Work instructions :: Restate word for word the lines of the records below, starting at the line that contains "Given: Tap the" and ending at the line that contains "Image resolution: width=600", with both of those lines included and nothing else.

Dataset entries ::
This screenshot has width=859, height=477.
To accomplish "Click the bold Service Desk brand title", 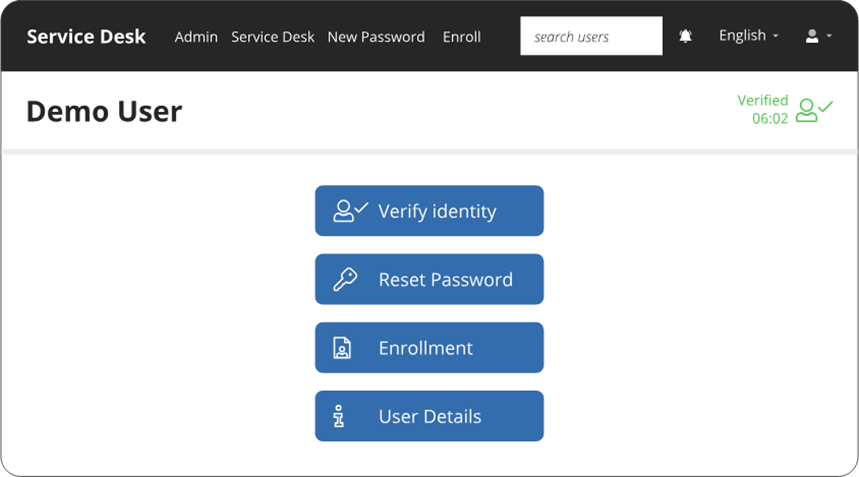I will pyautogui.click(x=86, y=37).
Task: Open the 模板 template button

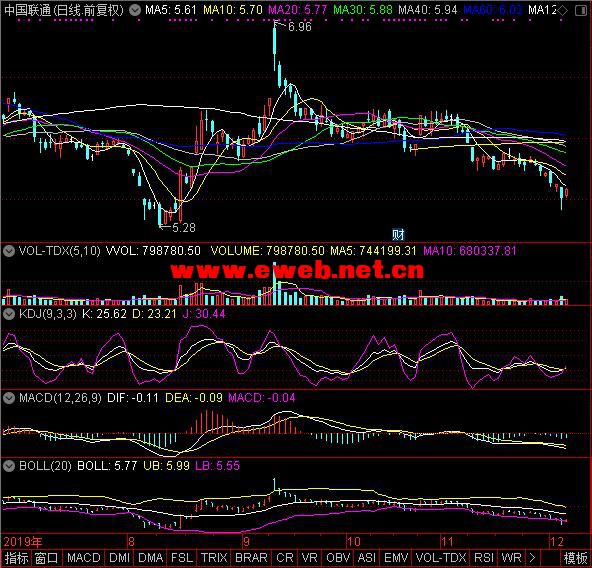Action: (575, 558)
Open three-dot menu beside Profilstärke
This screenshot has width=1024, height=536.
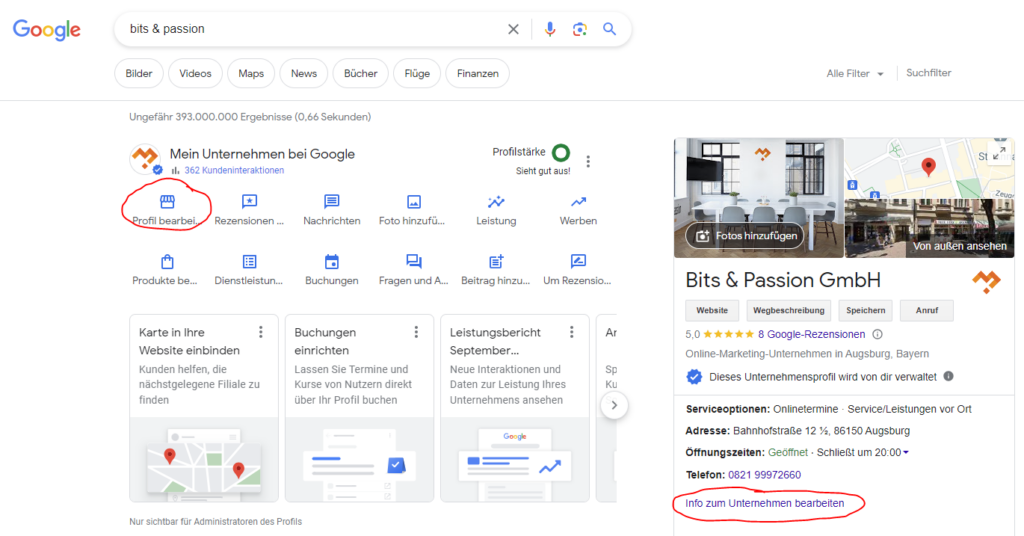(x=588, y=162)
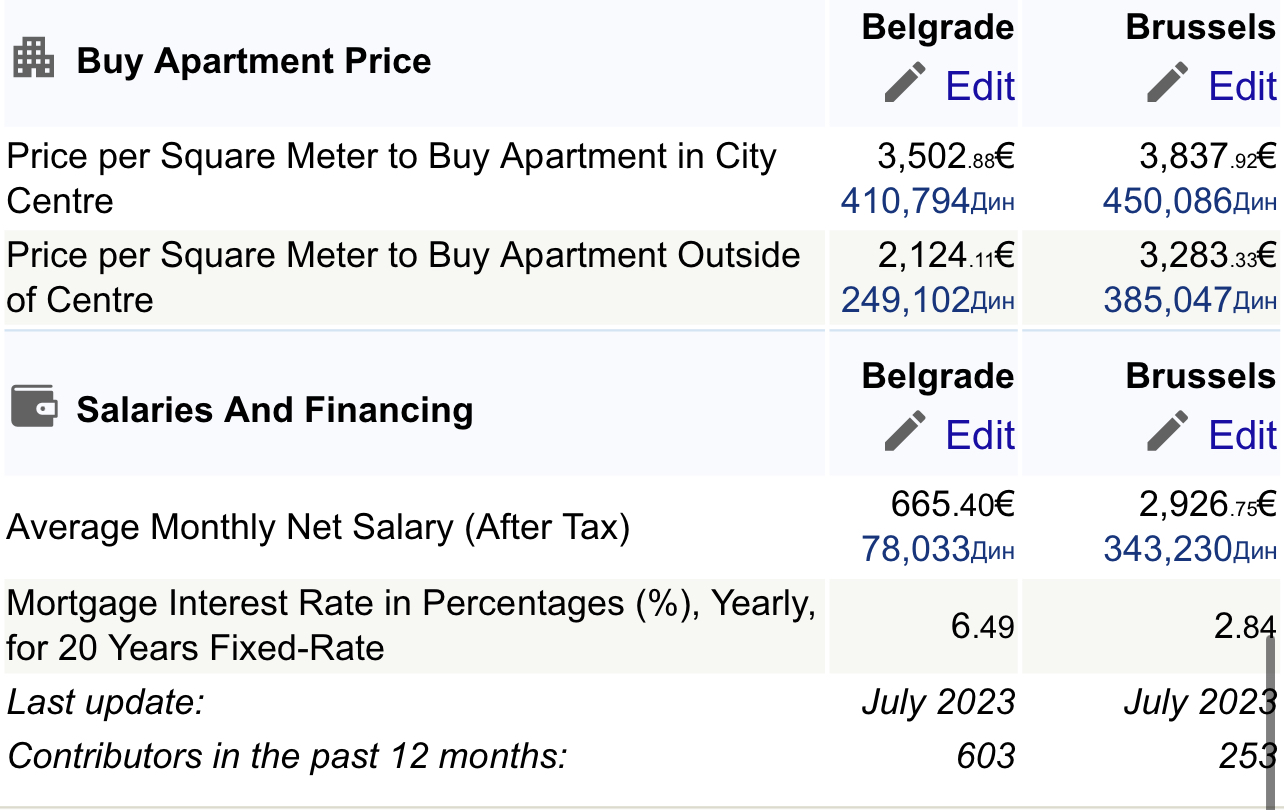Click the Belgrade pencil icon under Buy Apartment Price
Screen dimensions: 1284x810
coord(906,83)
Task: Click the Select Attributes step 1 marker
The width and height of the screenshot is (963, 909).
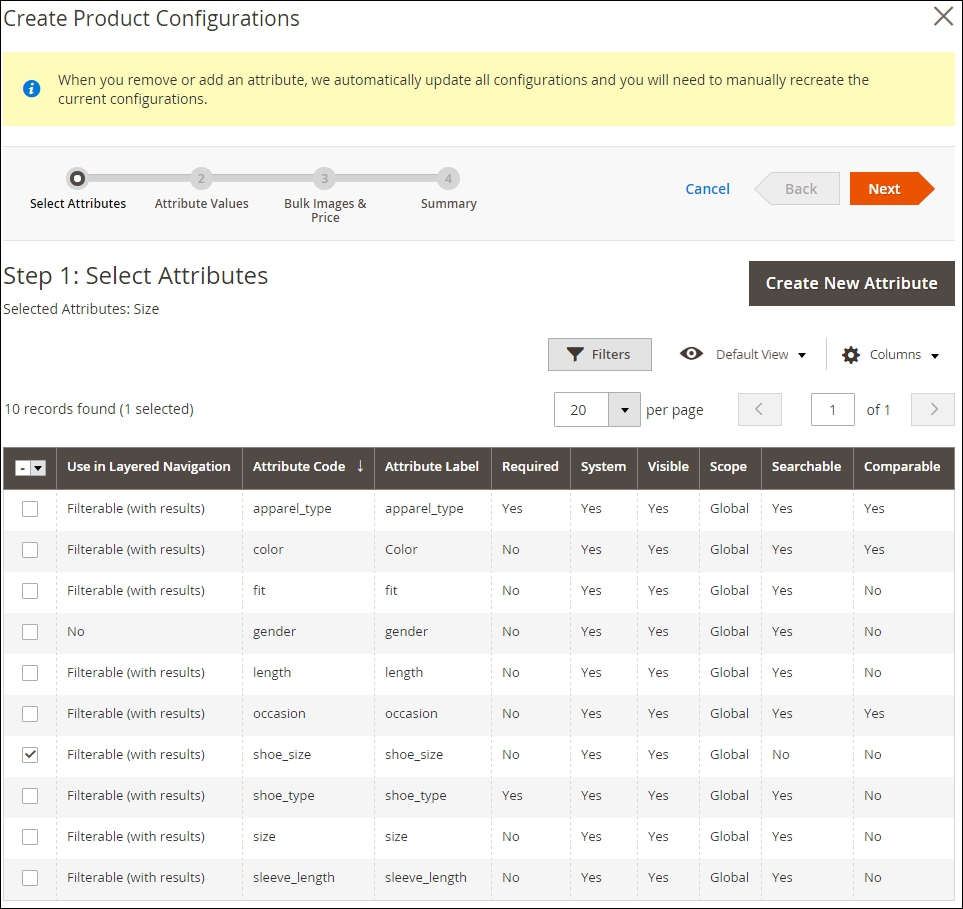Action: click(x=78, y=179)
...
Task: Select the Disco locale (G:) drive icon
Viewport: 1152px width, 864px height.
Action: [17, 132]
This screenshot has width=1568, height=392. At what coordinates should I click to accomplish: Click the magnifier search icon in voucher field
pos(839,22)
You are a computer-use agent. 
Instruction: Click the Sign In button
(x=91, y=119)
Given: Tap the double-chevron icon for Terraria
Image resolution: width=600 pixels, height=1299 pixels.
--
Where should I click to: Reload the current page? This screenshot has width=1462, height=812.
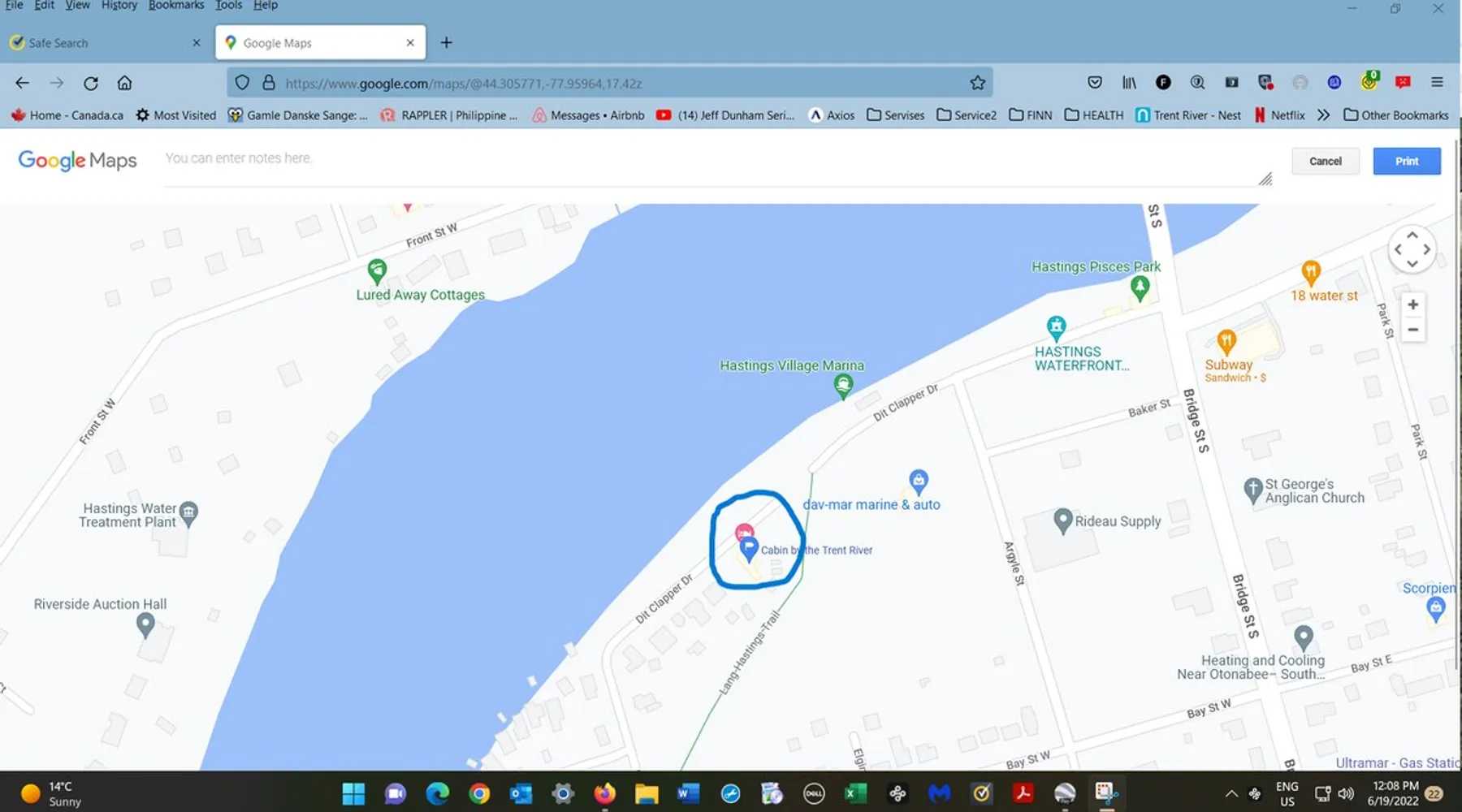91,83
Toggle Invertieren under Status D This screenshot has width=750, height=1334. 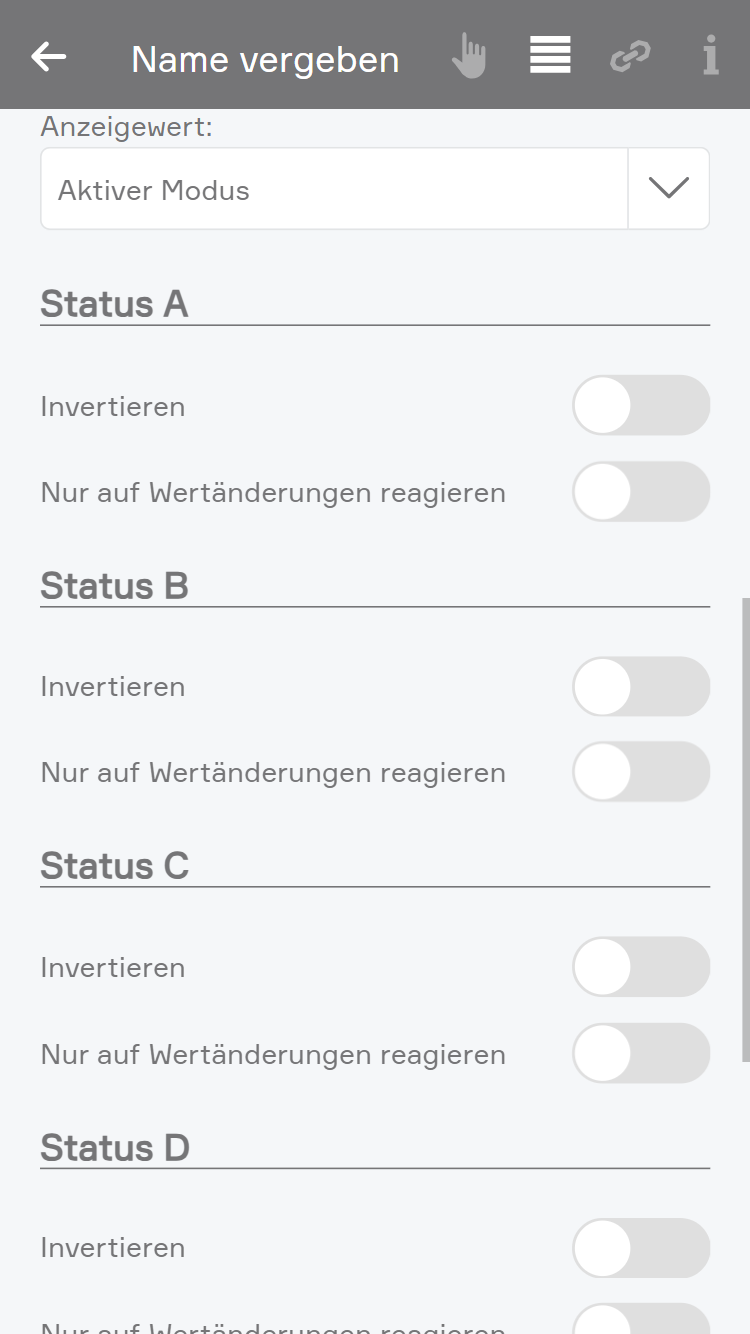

Solution to this task ::
Given: Tap the double-chevron icon for Terraria
Image resolution: width=600 pixels, height=1299 pixels.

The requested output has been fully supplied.